Gefahr, Meldepflicht und Bekämpfung Eichenprozessionsspinner - Gefahr für Mensch und Tier

Ab Mitte Mai machen es sich die kleinen Raupen wieder in Bäumen und Büschen gemütlich. Worauf Sie bei einem Zusammentreffen mit den kleinen Tieren achten müssen, lesen Sie hier!

Eichenprozessionsspinner

Sie treiben sich ab Mitte Mai zu Scharen in warmen und trockenen Regionen in Bäumen und Büschen herum. Laut der NABU sind sie besonders in Baden-Württemberg, Bayern, Brandenburg, Hessen, Sachsen-Anahlt, Berlin und Nordrhein-Westfalen zu finden. Ein Windstoß genügt und die Raupe verteilt ihre giftigen Härchen in der Luft, die für Mensch und Tier gefährlich werden können. Bis Ende Juni sind die Raupen aktiv. Danach beginnt ihre Verpuppungszeit und sie werden zu Nachtfaltern.

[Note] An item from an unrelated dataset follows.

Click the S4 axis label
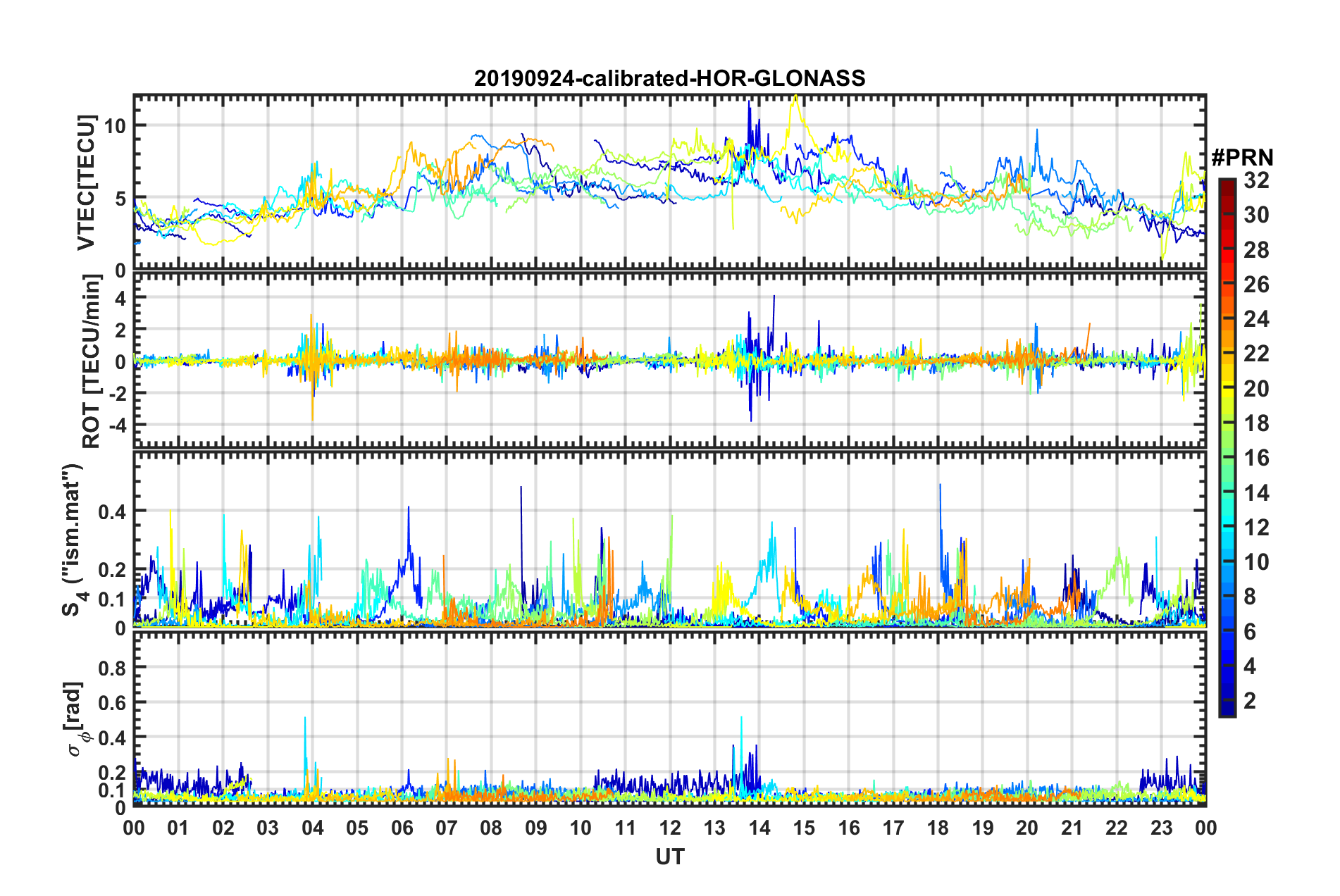1340x896 pixels. 72,539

Vorkommen der Eichenprozessionsspinner

Die Schmetterlingsart legt hauptsächlich in Eichen ihre 200 bis 300 Eier ab, die dort überwintern und im Mai schlüpfen. Die Raupen bilden Meter lange Raupennester an Stamm und Astgabelungen. 

Problem der Eichenprozessionsspinner

Die kleinen weißen Härchen der Raupen sind mit Widerhaken ausgestattet, die das Nesselgift Thaumetopoein enthalten. Werden die Härchen vom Wind verstreut und gelangen auf die Haut, setzen sich die Widerhaken dort fest und geben das Gift frei. Die Folgen sind Juckreiz, Schwellungen und allergische Reaktionen. In schweren Fällen kann das Gift Astmaanfälle hervorrufen. Laut dem niedersächsischen Gesundheitsministerium können die Tiere auch bei Hunden und anderen warmblütigen Tieren diese allergischen Reaktionen hervorrufen. Deshalb gilt: zu den Bäumen Abstand halten. 

Ausschlag vorbeugen

  • Kontakt zu den Raupen und Nestern meiden
  • Schutzkleidung tragen, wenn Sie beruflich in der Nähe von Nestern arbeiten. Auch Schutzbrille und Staubmaske sind empfehlenswert.
  • Regelmäßig duschen, Haare waschen und die Kleidung wechseln
  • Gespinste und Nester nicht allein entfernen, sondern eine Firma beauftragen
  • Gespinste nicht abspritzen oder abflammen. Dadurch werden die Haare nur noch mehr verbreitet.
Hilfe gegen Ausschlag
  • Entzündungshemmende Cremes
  • Medikamente der Gruppe der Antihistaminika

Meldepflicht und Bekämpfung

Finden Sie Bäume oder Büsche mit dem Eichenprozessionsspinner, melden Sie den Befund der entsprechenden Gemeinde pder dem Landkreis. Spezialfirmen kümmern sich um die Bekämpfung der Raupen. Sie saugen die Nester von den Bäumen oder arbeiten mit Biopestiziden, um die Tiere zu beseitigen.